Frederick D, Kohler, a former Alderman of New York, was the first Chief Engineer of the San Francisco Fire Department. He was, in fact, appointed before the department had been organized.
Kohler, born in New York in 1810, was for a long time a resident of that city. He was an early day fireman in the big city, becoming Assistant Engineer of New York's department. He came to San Francisco with the gold rush of 1849, and went into partnership with the famous David Broderick in the business of assaying and stamping gold bars in an office on Clay Street opposite Portsmouth Square.
On December 26, 1849, just two days after the first great fire, he was appointed Chief Engineer of the Volunteer Department, pending its organization. At a meeting of the Town Council January 28, 1850, he was duly elected. He organized several companies and served as Chief until September 20 of the same year, when he resigned.
Under an ordinance of July, 1850, it had been determined to elect Chiefs by popular vote of the firemen themselves, and, using this method, Andrew J. McCarty was placed in the position on September 23, 1850.
Previous to the election the Association of Delegates from the department had adopted resolutions claiming the fire election ordinance was incomplete. A few days before the election of McCarty, it had been determined by some of the Aldermen that Mayor John W. Geary had no authority to call the election, and it should be put over until September 27.
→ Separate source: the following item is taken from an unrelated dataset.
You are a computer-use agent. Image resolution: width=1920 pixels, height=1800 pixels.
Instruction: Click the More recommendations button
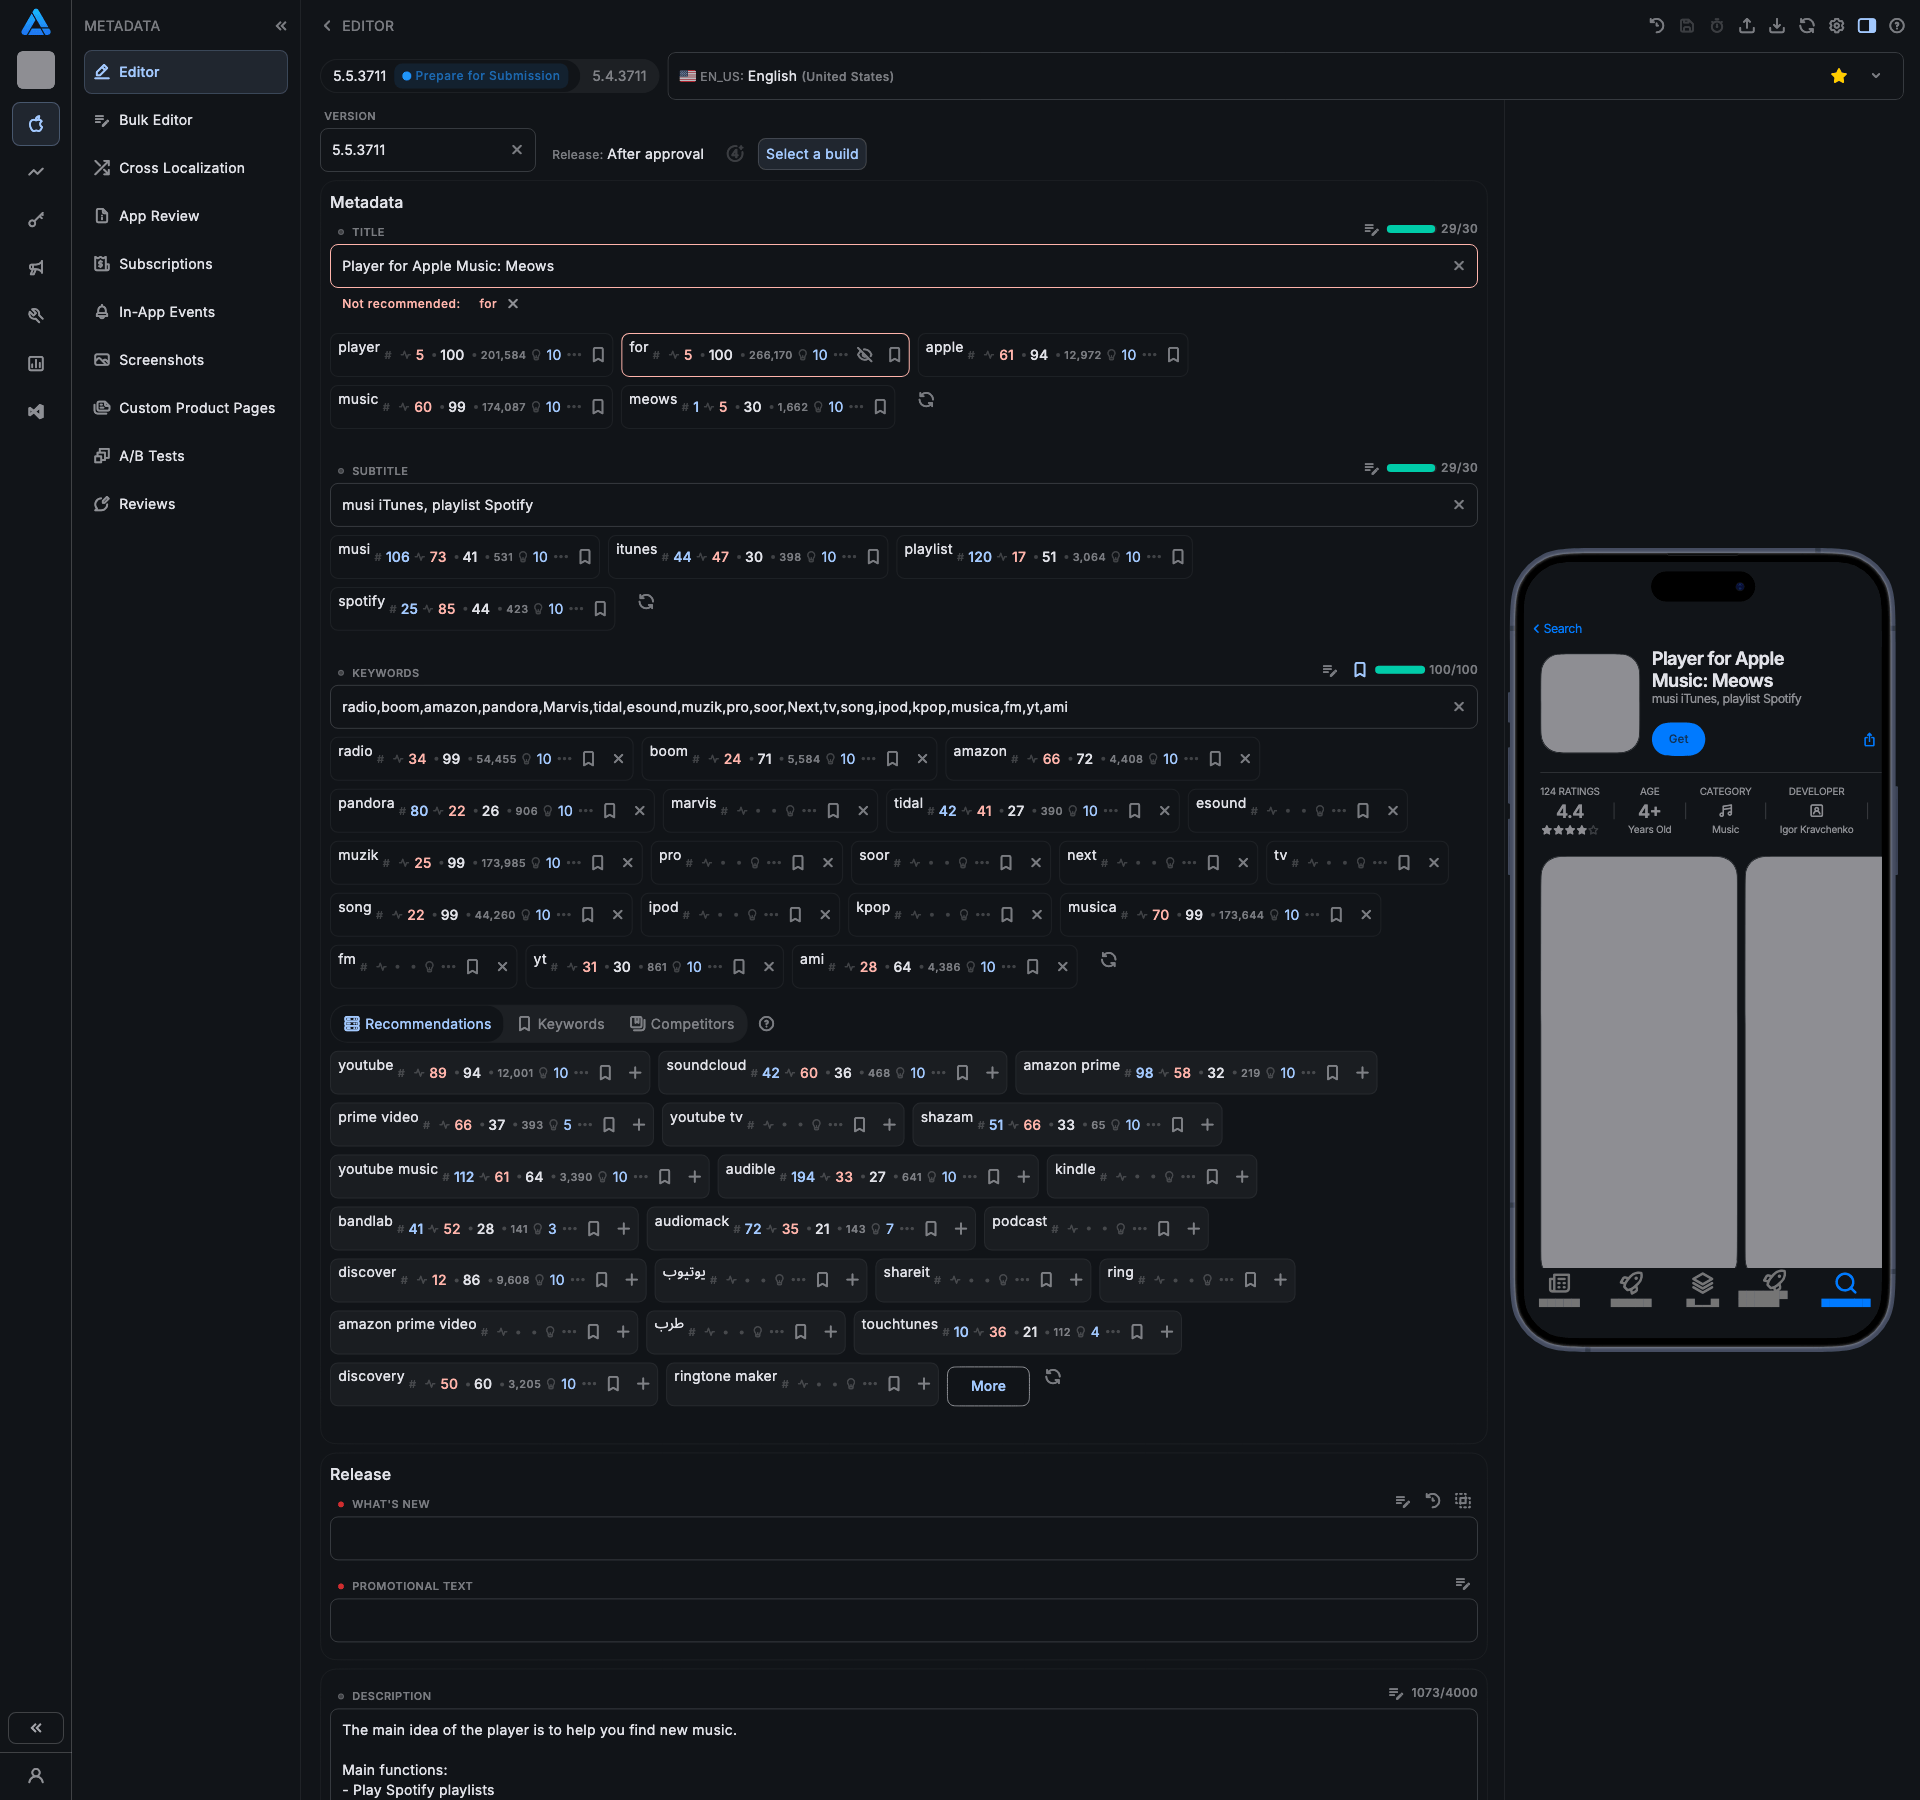[987, 1386]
But on the forenoon of September 23 it was discovered the election was going on and that several of the fire companies were ignorant of the fact. Several companies were accused of irregularities in voting and it was asserted that Protection Engine Company, with only 50 members of its lists, had polled 104 votes. The upshot was that Chief McCarty resigned on September 30, expressing regrets about the whole affair. A new election being ordered for October 19, 1850, Kohler was voted into office, which he held until August 25, 1851. His resignation at that time disclosed he had been appointed Adjutant General of the State. He died in 1864, his remains now being in Pioneer Memorial Park here.